--- SHORT EXERCISE ---
Copy the stretch from "Ek Hasina Do Diwane is" through "composed by Kalyanji-Anandji." in the article on Ek Hasina Do Diwane below, swapping "romance film" for "drama film".

--- EXCERPT ---
- Movie Poster
- Directed by: S. M. Abbas
- Written by: S. M. Abbas (dialogues) Anjaan Kafeel Azar Qamar Jalalabadi Prakash Mehra Namwar (lyrics)
- Screenplay by: S. M. Abbas
- Story by: K. Majeed
- Produced by: Kantibhai Zaveri
- Starring: Jeetendra Babita Vinod Khanna
- Cinematography: N. Satyen
- Edited by: K. H. Mayekar
- Music by: Kalyanji-Anandji
- Production company: R. G. Films
- Release date: 10 March 1972;
- Country: India
- Language: Hindi

= Ek Hasina Do Diwane =

Ek Hasina Do Diwane is a 1972 Hindi-language romance film, produced by Kantibhai Zaveri under the R. G. Films banner and directed by SM Abbas. It stars Jeetendra, Babita Kapoor, Vinod Khanna in pivotal roles, and the music was composed by Kalyanji-Anandji.

==Plot==
Amar is an orthodox man, while Prakash is a flirtatious man. They are best friends. Prakash loves Neetu, a woman who has returned from abroad. As he is shy about expressing his feelings, he asks Amar for help when Neetu starts to pay attention to Amar, who also loves her. Despite her father's refusal, Neetu marries Amar. Soon after, disputes arose as they had different lifestyles. Taking advantage of this, the spiteful Prakash exacerbates the situation. One day, on Neetu's birthday, Prakash was out drinking. Seeing this, the furious Amar slaps Neetu when she leaves her autocratic father and sends a divorce notice. Amar immediately moves to get her back when he realises what he has done, yet he still opposes the divorce. Afterwards, Amar learns that his mother is arriving, having spent her life on pilgrimage. He agrees to a divorce on the condition that they remain together as a married couple until his mother's return, a condition that Neetu accepts. During this time, Neetu came to understand the sanctity of marriage and the righteousness of Amar, and her vanity subsided. Moreover, Major also submits to the kindness of Amar's mother. Ultimately, Neetu refuses to divorce Amar and asks for his forgiveness when Prakash reforms and pleads pardon. The film ends happily with the couple's reunion.

--- MATERIAL PROVIDED ---
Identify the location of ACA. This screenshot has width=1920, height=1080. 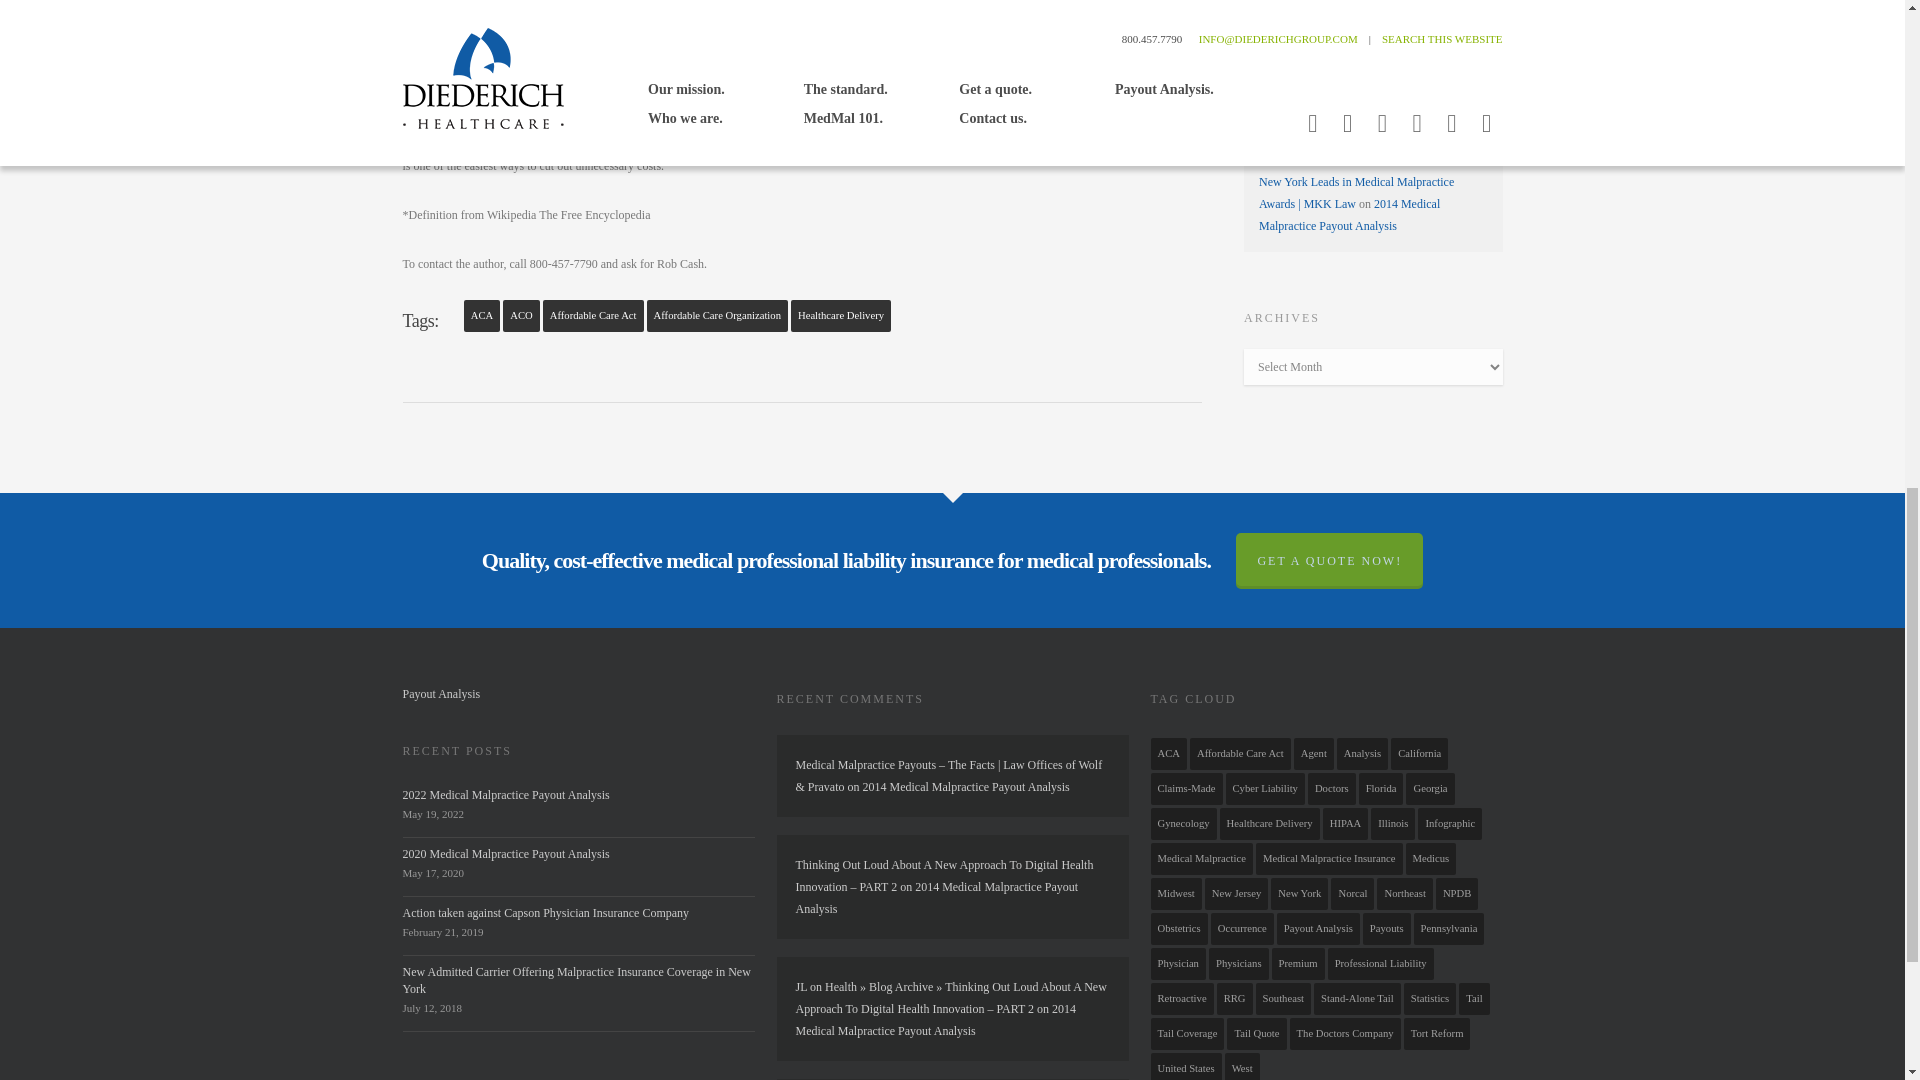
(482, 316).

--- ANSWER TO THE EXERCISE ---
Ek Hasina Do Diwane is a 1972 Hindi-language drama film, produced by Kantibhai Zaveri under the R. G. Films banner and directed by SM Abbas. It stars Jeetendra, Babita Kapoor, Vinod Khanna in pivotal roles, and the music was composed by Kalyanji-Anandji.